--- Exercise requirements ---
Using the data beneath, show every line that includes the word "computer".

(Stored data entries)
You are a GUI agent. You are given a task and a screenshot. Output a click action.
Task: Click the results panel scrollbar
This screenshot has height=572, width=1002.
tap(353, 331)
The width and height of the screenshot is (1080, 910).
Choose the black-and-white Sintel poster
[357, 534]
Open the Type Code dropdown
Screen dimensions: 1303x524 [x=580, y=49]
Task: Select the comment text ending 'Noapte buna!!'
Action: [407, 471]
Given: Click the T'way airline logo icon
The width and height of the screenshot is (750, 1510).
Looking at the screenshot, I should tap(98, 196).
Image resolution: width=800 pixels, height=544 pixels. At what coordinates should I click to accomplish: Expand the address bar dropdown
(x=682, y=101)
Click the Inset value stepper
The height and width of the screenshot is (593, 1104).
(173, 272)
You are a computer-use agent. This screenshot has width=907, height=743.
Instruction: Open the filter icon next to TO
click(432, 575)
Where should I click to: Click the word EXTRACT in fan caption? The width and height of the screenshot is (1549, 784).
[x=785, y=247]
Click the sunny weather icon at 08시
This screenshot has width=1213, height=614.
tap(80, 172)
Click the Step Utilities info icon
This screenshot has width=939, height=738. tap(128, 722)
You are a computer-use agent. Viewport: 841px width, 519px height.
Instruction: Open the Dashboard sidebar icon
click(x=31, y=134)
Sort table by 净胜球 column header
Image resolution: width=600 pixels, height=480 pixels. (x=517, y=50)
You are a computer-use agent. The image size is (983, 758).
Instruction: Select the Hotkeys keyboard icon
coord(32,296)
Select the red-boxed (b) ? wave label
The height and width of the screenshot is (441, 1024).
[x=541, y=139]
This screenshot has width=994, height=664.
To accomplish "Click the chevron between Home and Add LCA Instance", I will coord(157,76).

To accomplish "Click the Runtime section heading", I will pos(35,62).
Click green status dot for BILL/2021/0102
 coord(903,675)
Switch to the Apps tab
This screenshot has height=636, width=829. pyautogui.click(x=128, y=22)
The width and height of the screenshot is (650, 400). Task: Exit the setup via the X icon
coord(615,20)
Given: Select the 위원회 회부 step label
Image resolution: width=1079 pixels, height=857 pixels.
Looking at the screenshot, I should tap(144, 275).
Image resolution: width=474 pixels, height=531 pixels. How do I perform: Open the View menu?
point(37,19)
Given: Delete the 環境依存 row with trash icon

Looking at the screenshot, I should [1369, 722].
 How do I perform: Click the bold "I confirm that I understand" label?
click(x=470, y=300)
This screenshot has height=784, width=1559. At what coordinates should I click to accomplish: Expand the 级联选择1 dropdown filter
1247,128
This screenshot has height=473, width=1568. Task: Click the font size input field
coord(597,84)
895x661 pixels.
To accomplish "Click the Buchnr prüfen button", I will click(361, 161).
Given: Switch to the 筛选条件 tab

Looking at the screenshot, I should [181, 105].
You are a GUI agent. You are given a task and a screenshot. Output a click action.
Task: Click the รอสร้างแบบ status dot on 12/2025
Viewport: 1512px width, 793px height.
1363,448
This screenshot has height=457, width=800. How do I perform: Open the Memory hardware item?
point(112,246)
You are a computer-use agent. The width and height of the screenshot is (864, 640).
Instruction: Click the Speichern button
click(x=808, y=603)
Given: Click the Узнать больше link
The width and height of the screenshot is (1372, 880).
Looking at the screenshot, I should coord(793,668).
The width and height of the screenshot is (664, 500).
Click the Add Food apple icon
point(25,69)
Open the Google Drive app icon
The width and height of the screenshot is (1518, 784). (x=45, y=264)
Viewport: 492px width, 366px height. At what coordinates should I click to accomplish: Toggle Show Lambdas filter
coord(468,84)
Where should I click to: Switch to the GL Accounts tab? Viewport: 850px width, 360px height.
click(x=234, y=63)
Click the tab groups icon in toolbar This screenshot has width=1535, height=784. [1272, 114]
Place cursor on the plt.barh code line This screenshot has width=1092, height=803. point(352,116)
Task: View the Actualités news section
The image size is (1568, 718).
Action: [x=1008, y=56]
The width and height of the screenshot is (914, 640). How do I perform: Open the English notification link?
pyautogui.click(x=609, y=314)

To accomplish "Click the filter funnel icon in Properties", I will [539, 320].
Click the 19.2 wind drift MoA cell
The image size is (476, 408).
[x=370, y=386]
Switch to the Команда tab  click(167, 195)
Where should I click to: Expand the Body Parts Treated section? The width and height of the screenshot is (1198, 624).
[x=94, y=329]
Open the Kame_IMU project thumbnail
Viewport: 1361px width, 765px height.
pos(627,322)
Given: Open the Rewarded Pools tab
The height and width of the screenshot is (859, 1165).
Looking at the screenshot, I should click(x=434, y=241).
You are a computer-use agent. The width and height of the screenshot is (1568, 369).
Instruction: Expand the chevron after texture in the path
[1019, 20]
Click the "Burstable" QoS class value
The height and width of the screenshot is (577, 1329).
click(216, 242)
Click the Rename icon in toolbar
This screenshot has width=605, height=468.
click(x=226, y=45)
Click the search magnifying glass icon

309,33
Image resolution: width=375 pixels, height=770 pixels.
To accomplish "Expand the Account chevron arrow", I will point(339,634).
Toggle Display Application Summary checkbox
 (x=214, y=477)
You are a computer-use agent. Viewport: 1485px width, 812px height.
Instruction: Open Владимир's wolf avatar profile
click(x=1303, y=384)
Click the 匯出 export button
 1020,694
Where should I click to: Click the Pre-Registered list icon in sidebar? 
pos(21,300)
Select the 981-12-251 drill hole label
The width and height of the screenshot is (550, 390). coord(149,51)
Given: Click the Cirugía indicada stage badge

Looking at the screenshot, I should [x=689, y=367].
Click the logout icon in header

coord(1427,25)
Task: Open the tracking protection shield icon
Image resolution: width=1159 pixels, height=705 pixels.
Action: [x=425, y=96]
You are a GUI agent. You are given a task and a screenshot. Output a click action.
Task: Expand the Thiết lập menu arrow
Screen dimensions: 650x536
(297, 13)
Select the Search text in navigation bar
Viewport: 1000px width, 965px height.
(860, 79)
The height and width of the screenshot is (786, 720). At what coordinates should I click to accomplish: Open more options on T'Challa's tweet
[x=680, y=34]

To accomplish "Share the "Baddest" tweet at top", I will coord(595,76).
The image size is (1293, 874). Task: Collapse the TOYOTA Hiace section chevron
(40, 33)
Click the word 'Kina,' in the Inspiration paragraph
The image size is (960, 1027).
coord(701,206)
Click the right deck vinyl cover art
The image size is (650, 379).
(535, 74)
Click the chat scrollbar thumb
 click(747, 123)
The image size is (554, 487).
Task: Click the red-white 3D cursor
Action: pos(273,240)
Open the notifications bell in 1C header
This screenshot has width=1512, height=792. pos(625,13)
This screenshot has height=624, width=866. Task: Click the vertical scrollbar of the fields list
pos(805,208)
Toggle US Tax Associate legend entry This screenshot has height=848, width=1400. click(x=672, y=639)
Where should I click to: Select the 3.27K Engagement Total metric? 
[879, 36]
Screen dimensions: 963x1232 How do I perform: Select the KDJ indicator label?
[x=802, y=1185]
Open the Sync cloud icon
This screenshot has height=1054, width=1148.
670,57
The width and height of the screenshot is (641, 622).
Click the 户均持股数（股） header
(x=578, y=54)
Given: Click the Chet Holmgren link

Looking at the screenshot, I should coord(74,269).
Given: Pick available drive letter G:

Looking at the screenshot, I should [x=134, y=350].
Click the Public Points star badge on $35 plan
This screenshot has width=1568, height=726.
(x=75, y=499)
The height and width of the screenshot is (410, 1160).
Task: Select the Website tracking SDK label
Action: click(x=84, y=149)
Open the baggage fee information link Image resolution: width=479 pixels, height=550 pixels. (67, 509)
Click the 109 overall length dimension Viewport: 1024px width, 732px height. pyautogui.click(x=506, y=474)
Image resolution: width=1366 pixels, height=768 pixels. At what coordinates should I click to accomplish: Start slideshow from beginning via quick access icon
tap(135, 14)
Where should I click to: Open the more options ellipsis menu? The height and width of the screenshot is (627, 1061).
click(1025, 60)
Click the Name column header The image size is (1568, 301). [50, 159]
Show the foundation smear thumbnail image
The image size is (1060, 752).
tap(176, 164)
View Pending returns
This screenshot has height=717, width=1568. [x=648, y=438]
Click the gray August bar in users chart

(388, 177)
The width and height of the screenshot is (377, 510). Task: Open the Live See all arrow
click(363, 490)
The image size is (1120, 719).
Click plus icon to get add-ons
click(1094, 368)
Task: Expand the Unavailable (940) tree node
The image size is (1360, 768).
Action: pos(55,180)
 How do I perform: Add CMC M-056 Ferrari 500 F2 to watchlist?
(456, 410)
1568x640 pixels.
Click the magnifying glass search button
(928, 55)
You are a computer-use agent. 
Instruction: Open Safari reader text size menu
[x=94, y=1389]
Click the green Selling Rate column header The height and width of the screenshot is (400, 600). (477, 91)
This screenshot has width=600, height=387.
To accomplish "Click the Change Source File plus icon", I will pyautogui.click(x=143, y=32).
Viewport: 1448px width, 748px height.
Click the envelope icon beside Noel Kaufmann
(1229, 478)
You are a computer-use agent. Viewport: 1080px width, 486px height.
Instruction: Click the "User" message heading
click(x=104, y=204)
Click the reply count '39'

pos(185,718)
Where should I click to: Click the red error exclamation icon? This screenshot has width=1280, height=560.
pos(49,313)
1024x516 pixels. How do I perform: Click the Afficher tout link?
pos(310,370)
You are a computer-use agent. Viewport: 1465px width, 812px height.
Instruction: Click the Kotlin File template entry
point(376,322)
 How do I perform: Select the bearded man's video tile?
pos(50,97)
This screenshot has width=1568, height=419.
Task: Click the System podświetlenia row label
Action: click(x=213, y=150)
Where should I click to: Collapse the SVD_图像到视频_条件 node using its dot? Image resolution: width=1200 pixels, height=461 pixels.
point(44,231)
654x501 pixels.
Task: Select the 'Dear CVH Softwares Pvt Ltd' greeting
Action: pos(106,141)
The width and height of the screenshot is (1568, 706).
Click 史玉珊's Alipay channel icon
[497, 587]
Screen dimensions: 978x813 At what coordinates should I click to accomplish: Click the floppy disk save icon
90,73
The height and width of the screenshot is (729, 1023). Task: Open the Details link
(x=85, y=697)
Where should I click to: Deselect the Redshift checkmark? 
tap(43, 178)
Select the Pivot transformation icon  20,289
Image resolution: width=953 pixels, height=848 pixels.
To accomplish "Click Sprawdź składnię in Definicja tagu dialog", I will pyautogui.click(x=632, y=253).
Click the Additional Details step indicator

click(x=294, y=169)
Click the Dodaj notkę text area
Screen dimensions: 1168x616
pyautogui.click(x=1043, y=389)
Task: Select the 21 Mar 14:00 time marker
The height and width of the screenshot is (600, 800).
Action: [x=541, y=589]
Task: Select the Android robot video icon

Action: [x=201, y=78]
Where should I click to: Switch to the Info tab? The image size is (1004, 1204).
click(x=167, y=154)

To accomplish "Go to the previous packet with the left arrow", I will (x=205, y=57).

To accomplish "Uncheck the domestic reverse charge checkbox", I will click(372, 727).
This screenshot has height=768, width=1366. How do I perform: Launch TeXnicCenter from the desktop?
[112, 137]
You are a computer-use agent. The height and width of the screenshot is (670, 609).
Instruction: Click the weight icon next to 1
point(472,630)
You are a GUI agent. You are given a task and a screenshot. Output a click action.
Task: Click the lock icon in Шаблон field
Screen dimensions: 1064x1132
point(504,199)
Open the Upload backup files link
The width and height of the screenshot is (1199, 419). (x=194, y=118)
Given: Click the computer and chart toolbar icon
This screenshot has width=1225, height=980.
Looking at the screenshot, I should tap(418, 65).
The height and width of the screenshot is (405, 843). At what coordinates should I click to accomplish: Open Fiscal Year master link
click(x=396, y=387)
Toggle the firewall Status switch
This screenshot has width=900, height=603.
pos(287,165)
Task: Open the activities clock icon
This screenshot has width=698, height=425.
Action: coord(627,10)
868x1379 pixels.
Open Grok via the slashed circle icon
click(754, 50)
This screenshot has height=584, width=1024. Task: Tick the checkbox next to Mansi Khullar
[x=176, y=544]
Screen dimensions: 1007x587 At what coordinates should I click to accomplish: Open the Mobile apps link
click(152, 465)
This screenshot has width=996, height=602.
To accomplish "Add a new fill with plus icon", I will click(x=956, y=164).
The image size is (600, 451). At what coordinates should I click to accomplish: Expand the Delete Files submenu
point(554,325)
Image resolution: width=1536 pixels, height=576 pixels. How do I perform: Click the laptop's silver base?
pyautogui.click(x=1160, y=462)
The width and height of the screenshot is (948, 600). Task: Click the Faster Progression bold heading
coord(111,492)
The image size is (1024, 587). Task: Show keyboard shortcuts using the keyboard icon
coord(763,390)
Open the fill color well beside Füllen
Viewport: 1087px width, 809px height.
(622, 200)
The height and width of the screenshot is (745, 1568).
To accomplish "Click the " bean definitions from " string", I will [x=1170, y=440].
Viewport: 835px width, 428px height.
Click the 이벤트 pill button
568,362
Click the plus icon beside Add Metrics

--- Response ---
You are a computer-use agent. This screenshot has width=907, height=743.
You are a computer-use agent. Viewport: 841px width, 519px height.
You are a computer-use agent. The image size is (983, 758).
You are a computer-use agent. The width and height of the screenshot is (864, 640).
You are a computer-use agent. The width and height of the screenshot is (1568, 369).
You are a computer-use agent. Viewport: 1485px width, 812px height.
You are a computer-use agent. 
You are a computer-use agent. Viewport: 1080px width, 486px height.
You are a computer-use agent. Viewport: 1465px width, 812px height.
You are a computer-use agent. The height and width of the screenshot is (670, 609).
Given: Click the computer and chart toolbar icon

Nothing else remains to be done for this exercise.